▶ Document text
────────
On Sunday, up to 19,000 runners will pound through Greenwich, Blackheath, Charlton and Woolwich on the Run to the Beat half-marathon. The forecast is set for mild weather, and you never know, it may actually be a success. Indeed, you’re probably reading this after the event and will know how it went.
Many of those thousands of runners will be exerting themselves for good causes. This is not a charity event, so others will have paid £55 to prove something to themselves that some of us won’t even manage half of. But unwittingly, those up-to 19,000 customers of Run to the Beat have been caught up in an extraordinary battle between, on one side, Greenwich Council and organisers IMG, and on the other, local residents and councillors in the area affected.
So keen has Greenwich Council been to rubber-stamp the event in the face of continuing objections from locals and councillors – many of whom who represent the Labour Party which supposedly runs the council – that this website understands even senior council officials are unhappy about publicity for the race published in the council’s own newspaper.
It’s worth remembering this row doesn’t happen with the London Marathon, which is twice as big, and causes the same inconvenience. With our streets on show to the world, people swallow a day of hassle out of neighbourhood pride. The same arguments won’t ever apply to a low-profile race which is imposed both on residents, and their elected representatives.
The imposition point is important, because alternative routes have been suggested, and have been ignored. Instead, thousands of local residents are cut off by IMG and Greenwich Council’s insistence on a small circular route, presumably to save IMG money, but which is also unsatisfactory for runners. This year’s diversion via the riverside path at Angerstein Wharf looks set to be particularly grim.
────────
▶ Work task
Keep writing the piece about the Run to the Beat half-marathon in Greenwich, picking up right after its last paragraph.

▶ Supplied data
────────
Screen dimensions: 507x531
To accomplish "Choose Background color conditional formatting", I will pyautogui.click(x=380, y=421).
────────
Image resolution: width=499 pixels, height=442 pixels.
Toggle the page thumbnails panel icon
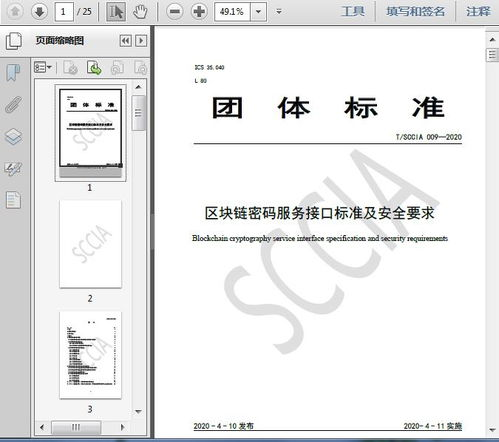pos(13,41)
────────
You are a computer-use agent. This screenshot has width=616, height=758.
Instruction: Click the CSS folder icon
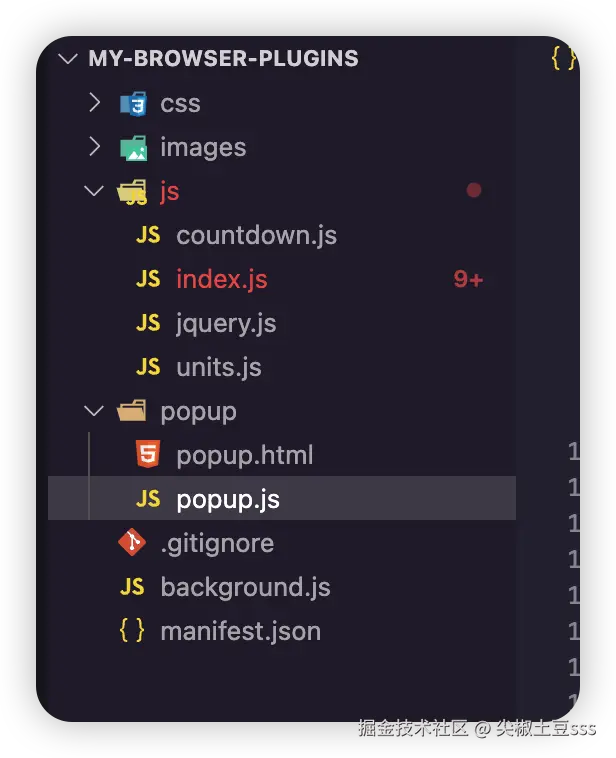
────────
▶ Written response
In many ways, the battle over Run to the Beat has become less about people being unable to take a bus to hospital, or even being stopped from crossing over a main road, and more about Greenwich Council’s failures to listen or learn from criticism – something which is finally catching up with both its leadership, and those who have been cowed by it.
Remember the assurances from environment councillor Maureen O’Mara last year? They’re worth repeating again.
“If this race is to return to the borough, it needs to be with residents fully understanding what’s going to happen in their streets, and what’s going to happen with licensing.
“And we need to think – well, what does this bring into the borough? I certainly don’t want go through again, the anguish of the past four weeks. We have to be absolutely clear about why Run To The Beat is here in the first place.
“If residents say they don’t want it, then we’ll have to talk to IMG about that.”